# [Tarefas do exercício]
1. Devolva, por favor, o trecho do excerto da página que começa em "Como compreender que" e segue até "diretos e indiretos.".
2. Segundo o excerto da página, em que duas formas de energia a Europa quer investir mais?

=== Excerto da página ===

A esperança num futuro diferente parecia, no entanto, em marcha, até que a 31 de Dezembro, a Comissão Europeia libertou o seu panfleto tático sobre como enfrentar o dilema do crescimento da procura de energia. E algo mudou profundamente. Afinal, a Europa quer investir em mais nuclear e gás natural. Em vez de alterar as leis para operacionalizar melhor a capacidade já instalada, além de investir nas redes para distribuir melhor, a opção é outra: oferece aos gigantes do setor, de mão beijada, a perpetuação do velho modelo de negócio por mais umas décadas.

Como compreender que a Europa use os fundos de descarbonização para apoiar mais nuclear e centrais a gás natural? Como recentemente aqui registei, um profundíssimo estudo levado a cabo por uma equipa de Oxford - analisando décadas de preços das tecnologias energéticas - demonstrou que as energias limpas têm uma curva de preço cada vez mais barata. Ao contrário, o nuclear continuar a subir, há décadas, nos custos diretos e indiretos.

=== Extrato de dados ===

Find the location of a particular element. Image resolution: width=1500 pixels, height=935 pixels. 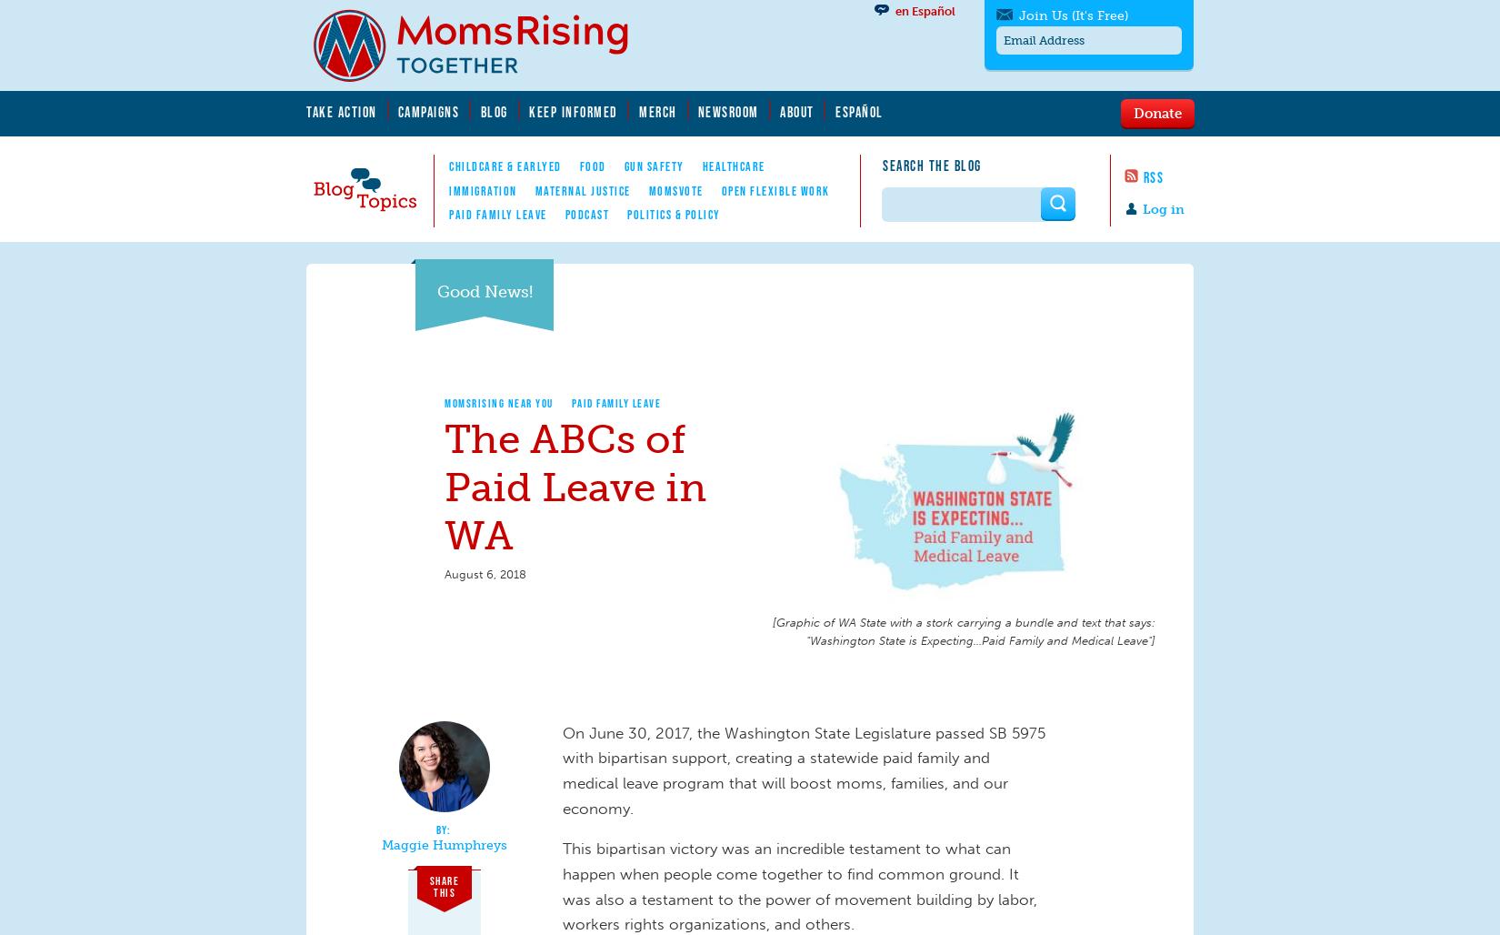

'Open Flexible Work' is located at coordinates (775, 188).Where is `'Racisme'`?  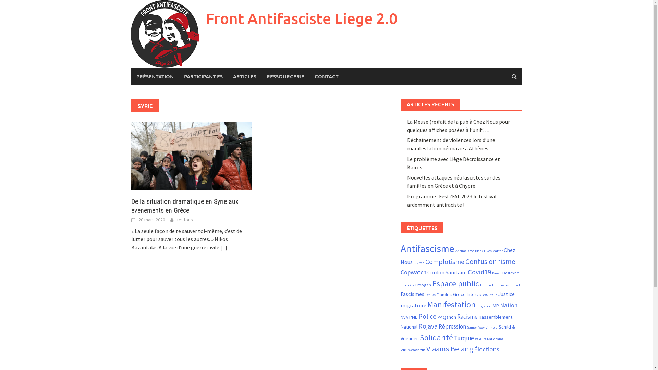
'Racisme' is located at coordinates (467, 317).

===

# [Respostas]
1.
Como compreender que a Europa use os fundos de descarbonização para apoiar mais nuclear e centrais a gás natural? Como recentemente aqui registei, um profundíssimo estudo levado a cabo por uma equipa de Oxford - analisando décadas de preços das tecnologias energéticas - demonstrou que as energias limpas têm uma curva de preço cada vez mais barata. Ao contrário, o nuclear continuar a subir, há décadas, nos custos diretos e indiretos.

2. No nuclear e no gás natural.